■ Questão breve A ■
Transcreva da página, sem qualquer alteração, o trecho que vai de "E, assim, o" até "da acção penal'.", inclusive.
■ Questão breve B ■
As afirmações abaixo estão de acordo com a página? Responda a cada uma com sim ou não, citando à letra as palavras da página que o decidem: (i) O despacho do Senhor Desembargador Presidente que julgou a reclamação improcedente é de 10 de Maio. (ii) O recurso para o Tribunal da Relação foi admitido com efeito suspensivo. (iii) A recorrente pretendeu ver apreciada a constitucionalidade da norma do nº 1 do artigo 407º do Código de Processo Penal.

■ Página ■

=====

Inconformada, recorreu para o Tribunal da Relação desse despacho, recurso que veio a ser admitido, 'para subir com o recurso que venha a ser interposto da decisão que puser termo à causa e com efeito meramente devolutivo - artigos 399º, 400º, 401º, nº 1, alínea b), 407º, nº 3, 408º, nº
1, alínea a), 411º nºs. 1 e 3, do Código de Processo Penal'.
Reclamou, então, da decisão que lhe reteve o recurso, sem êxito, porém, uma vez que o Senhor Desembargador Presidente, por despacho de 10 de Maio último, a julgou improcedente:
'É óbvio [disse] que a situação dos autos não cabe em qualquer das previsões das alíneas a) e j) do nº 1 do artigo 407º do Código de Processo Penal.
E, assim, o recurso só poderia e deveria subir imediatamente se se concluísse que a sua retenção o tornaria absolutamente inútil (nº 2 do mesmo preceito).
Mas é óbvio que não é esse o caso deste recurso já que, do seu eventual provimento, sempre resultará a anulação da diligência probatória em causa com a natural repercussão no contexto probatório da acção penal'.
Não aceitando o decidido, recorreu a interessada para o Tribunal Constitucional, ao abrigo do disposto na alínea b) do nº 1 do artigo 70º da Lei nº 28/82, de 15 de Novembro, pretendendo ver apreciada a constitucionalidade da norma do nº 2 do artigo 407º do Código de Processo Penal
(CPP), dado considerar violar a mesma o disposto nos artigos 28º, nº 2, 32º, nº
1, e 32º, nº 6 da Constituição da República (CR).
Recebido o recurso, alegou oportunamente a recorrente concluindo do seguinte modo:
'1º Arguindo-se a nulidade de uma busca, deve a mesma ser declarada em qualquer fase do procedimento, como resulta dos artgsº 118,119 e
120 do C.P.P.

=====

■ Entradas ■
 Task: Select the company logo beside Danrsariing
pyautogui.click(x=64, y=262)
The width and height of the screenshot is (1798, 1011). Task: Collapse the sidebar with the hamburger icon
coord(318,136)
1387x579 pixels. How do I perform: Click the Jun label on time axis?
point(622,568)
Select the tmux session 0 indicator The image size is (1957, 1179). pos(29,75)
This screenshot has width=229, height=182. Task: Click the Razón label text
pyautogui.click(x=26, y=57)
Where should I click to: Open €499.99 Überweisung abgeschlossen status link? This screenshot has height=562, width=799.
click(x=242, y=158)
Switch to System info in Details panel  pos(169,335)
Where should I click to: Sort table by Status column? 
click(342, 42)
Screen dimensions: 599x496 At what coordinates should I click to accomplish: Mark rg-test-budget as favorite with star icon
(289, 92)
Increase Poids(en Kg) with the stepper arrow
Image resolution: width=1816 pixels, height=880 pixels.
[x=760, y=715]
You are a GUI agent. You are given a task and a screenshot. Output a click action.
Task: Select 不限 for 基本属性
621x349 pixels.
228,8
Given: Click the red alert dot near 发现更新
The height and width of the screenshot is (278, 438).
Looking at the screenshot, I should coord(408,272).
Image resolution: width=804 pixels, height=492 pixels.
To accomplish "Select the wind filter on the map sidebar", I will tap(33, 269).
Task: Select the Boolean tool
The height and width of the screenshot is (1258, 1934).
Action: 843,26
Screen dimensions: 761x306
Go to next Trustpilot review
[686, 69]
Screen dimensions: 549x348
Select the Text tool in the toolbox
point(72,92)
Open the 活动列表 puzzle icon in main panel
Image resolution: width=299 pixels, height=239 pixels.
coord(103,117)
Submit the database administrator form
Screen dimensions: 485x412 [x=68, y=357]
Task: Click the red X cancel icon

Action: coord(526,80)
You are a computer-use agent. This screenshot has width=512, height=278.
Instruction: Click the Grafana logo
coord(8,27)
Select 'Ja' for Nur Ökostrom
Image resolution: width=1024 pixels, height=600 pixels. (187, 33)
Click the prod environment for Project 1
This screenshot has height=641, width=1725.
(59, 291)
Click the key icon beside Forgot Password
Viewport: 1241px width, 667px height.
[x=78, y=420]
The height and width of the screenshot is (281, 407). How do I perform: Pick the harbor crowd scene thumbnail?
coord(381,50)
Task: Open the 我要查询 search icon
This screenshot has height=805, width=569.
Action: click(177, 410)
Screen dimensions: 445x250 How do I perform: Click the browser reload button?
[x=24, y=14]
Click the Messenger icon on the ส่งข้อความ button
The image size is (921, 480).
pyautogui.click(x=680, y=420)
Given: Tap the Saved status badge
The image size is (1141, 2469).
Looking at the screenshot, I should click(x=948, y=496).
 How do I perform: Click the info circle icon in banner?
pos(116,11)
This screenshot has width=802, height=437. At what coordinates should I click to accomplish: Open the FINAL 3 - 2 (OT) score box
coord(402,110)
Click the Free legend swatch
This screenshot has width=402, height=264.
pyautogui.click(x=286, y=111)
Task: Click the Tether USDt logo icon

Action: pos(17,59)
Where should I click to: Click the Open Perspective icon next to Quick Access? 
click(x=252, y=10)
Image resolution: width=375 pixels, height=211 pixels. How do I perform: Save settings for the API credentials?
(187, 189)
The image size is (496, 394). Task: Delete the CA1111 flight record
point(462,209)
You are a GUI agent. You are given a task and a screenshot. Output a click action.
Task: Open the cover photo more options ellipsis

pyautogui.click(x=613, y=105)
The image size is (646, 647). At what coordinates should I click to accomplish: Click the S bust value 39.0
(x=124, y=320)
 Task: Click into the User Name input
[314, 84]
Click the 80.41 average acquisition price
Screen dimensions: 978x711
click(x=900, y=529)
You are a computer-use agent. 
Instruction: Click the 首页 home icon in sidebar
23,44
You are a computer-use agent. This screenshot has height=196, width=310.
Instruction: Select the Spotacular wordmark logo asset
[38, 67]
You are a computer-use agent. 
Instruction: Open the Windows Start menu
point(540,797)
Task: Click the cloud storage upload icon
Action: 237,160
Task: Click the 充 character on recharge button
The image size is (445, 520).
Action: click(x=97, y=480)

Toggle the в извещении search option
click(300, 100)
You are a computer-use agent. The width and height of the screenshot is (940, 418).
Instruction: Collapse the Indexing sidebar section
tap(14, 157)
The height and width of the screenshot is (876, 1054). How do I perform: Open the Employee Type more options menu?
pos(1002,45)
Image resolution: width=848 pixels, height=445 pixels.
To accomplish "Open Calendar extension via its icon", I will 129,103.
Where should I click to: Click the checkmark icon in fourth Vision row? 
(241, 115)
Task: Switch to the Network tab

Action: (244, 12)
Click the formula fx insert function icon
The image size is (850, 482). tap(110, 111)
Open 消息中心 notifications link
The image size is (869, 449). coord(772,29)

=====

■ Resposta completa A ■
E, assim, o recurso só poderia e deveria subir imediatamente se se concluísse que a sua retenção o tornaria absolutamente inútil (nº 2 do mesmo preceito).
Mas é óbvio que não é esse o caso deste recurso já que, do seu eventual provimento, sempre resultará a anulação da diligência probatória em causa com a natural repercussão no contexto probatório da acção penal'.

■ Resposta completa B ■
(i) Sim: "por despacho de 10 de Maio último, a julgou improcedente".
(ii) Não: "com efeito meramente devolutivo".
(iii) Não: "a constitucionalidade da norma do nº 2 do artigo 407º do Código de Processo Penal".